Return the listing below in full, with every line exactly as it is.
——————————
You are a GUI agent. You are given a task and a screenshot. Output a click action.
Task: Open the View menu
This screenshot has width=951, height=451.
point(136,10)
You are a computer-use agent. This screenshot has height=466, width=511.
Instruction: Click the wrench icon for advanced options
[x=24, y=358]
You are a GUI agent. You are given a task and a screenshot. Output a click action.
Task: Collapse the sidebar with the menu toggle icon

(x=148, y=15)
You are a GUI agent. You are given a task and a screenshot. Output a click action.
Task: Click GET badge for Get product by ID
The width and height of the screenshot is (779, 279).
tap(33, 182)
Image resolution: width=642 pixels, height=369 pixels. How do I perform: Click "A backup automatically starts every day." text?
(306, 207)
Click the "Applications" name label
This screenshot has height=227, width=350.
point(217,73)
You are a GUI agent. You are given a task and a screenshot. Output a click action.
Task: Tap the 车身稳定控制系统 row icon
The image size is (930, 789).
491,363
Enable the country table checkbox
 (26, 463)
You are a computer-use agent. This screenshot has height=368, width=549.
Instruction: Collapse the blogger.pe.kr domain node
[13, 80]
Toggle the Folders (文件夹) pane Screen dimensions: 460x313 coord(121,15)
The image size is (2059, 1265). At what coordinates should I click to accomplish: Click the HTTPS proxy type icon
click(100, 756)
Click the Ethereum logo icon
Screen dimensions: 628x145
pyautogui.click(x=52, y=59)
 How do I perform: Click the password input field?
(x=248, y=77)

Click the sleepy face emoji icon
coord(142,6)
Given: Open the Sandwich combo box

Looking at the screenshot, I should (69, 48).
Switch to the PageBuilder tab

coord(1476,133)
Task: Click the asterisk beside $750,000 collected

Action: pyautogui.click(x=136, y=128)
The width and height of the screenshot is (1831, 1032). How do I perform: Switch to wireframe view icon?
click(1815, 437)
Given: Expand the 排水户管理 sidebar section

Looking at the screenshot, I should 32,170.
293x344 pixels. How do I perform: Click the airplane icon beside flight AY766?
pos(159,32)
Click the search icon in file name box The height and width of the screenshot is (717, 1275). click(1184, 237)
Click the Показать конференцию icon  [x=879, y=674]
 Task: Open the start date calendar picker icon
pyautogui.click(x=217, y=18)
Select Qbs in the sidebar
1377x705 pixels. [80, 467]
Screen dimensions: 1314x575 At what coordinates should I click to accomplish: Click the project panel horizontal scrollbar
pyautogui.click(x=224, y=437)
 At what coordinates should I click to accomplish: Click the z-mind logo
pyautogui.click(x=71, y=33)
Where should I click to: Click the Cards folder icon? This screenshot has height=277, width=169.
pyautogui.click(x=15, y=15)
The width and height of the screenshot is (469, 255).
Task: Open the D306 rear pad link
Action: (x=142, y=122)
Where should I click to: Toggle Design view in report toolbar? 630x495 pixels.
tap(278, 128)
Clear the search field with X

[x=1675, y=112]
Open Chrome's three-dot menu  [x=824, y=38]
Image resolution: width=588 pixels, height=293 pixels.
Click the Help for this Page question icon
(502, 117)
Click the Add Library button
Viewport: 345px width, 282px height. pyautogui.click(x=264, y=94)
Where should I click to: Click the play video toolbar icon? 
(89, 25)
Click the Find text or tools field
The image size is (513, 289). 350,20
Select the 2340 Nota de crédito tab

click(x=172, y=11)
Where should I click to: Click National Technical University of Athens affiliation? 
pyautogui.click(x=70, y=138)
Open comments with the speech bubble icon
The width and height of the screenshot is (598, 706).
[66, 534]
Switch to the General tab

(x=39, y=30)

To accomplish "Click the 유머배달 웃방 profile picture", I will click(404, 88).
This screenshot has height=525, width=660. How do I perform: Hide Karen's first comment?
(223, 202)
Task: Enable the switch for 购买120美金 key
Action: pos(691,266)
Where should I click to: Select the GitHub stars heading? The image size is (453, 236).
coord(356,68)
——————————
**Completed task**
You are a GUI agent. You are given a task and a screenshot. Output a click action.
Task: Open the View menu
This screenshot has width=951, height=451.
point(136,10)
You are a computer-use agent. This screenshot has height=466, width=511.
Instruction: Click the wrench icon for advanced options
[x=24, y=358]
You are a GUI agent. You are given a task and a screenshot. Output a click action.
Task: Collapse the sidebar with the menu toggle icon

(x=148, y=15)
You are a GUI agent. You are given a task and a screenshot. Output a click action.
Task: Click GET badge for Get product by ID
The width and height of the screenshot is (779, 279).
tap(33, 182)
Image resolution: width=642 pixels, height=369 pixels. How do I perform: Click "A backup automatically starts every day." text?
(306, 207)
Click the "Applications" name label
This screenshot has height=227, width=350.
point(217,73)
You are a GUI agent. You are given a task and a screenshot. Output a click action.
Task: Tap the 车身稳定控制系统 row icon
The image size is (930, 789).
491,363
Enable the country table checkbox
 (26, 463)
You are a computer-use agent. This screenshot has height=368, width=549.
Instruction: Collapse the blogger.pe.kr domain node
[13, 80]
Toggle the Folders (文件夹) pane Screen dimensions: 460x313 coord(121,15)
The image size is (2059, 1265). At what coordinates should I click to accomplish: Click the HTTPS proxy type icon
click(100, 756)
Click the Ethereum logo icon
Screen dimensions: 628x145
pyautogui.click(x=52, y=59)
 How do I perform: Click the password input field?
(x=248, y=77)

Click the sleepy face emoji icon
coord(142,6)
Given: Open the Sandwich combo box

Looking at the screenshot, I should (69, 48).
Switch to the PageBuilder tab

coord(1476,133)
Task: Click the asterisk beside $750,000 collected

Action: pyautogui.click(x=136, y=128)
The width and height of the screenshot is (1831, 1032). How do I perform: Switch to wireframe view icon?
click(1815, 437)
Given: Expand the 排水户管理 sidebar section

Looking at the screenshot, I should 32,170.
293x344 pixels. How do I perform: Click the airplane icon beside flight AY766?
pos(159,32)
Click the search icon in file name box The height and width of the screenshot is (717, 1275). click(1184, 237)
Click the Показать конференцию icon  [x=879, y=674]
 Task: Open the start date calendar picker icon
pyautogui.click(x=217, y=18)
Select Qbs in the sidebar
1377x705 pixels. [80, 467]
Screen dimensions: 1314x575 At what coordinates should I click to accomplish: Click the project panel horizontal scrollbar
pyautogui.click(x=224, y=437)
 At what coordinates should I click to accomplish: Click the z-mind logo
pyautogui.click(x=71, y=33)
Where should I click to: Click the Cards folder icon? This screenshot has height=277, width=169.
pyautogui.click(x=15, y=15)
The width and height of the screenshot is (469, 255).
Task: Open the D306 rear pad link
Action: (x=142, y=122)
Where should I click to: Toggle Design view in report toolbar? 630x495 pixels.
tap(278, 128)
Clear the search field with X

[x=1675, y=112]
Open Chrome's three-dot menu  [x=824, y=38]
Image resolution: width=588 pixels, height=293 pixels.
Click the Help for this Page question icon
(502, 117)
Click the Add Library button
Viewport: 345px width, 282px height. pyautogui.click(x=264, y=94)
Where should I click to: Click the play video toolbar icon? 
(89, 25)
Click the Find text or tools field
The image size is (513, 289). 350,20
Select the 2340 Nota de crédito tab

click(x=172, y=11)
Where should I click to: Click National Technical University of Athens affiliation? 
pyautogui.click(x=70, y=138)
Open comments with the speech bubble icon
The width and height of the screenshot is (598, 706).
[66, 534]
Switch to the General tab

(x=39, y=30)

To accomplish "Click the 유머배달 웃방 profile picture", I will click(404, 88).
This screenshot has height=525, width=660. How do I perform: Hide Karen's first comment?
(223, 202)
Task: Enable the switch for 购买120美金 key
Action: pos(691,266)
Where should I click to: Select the GitHub stars heading? The image size is (453, 236).
coord(356,68)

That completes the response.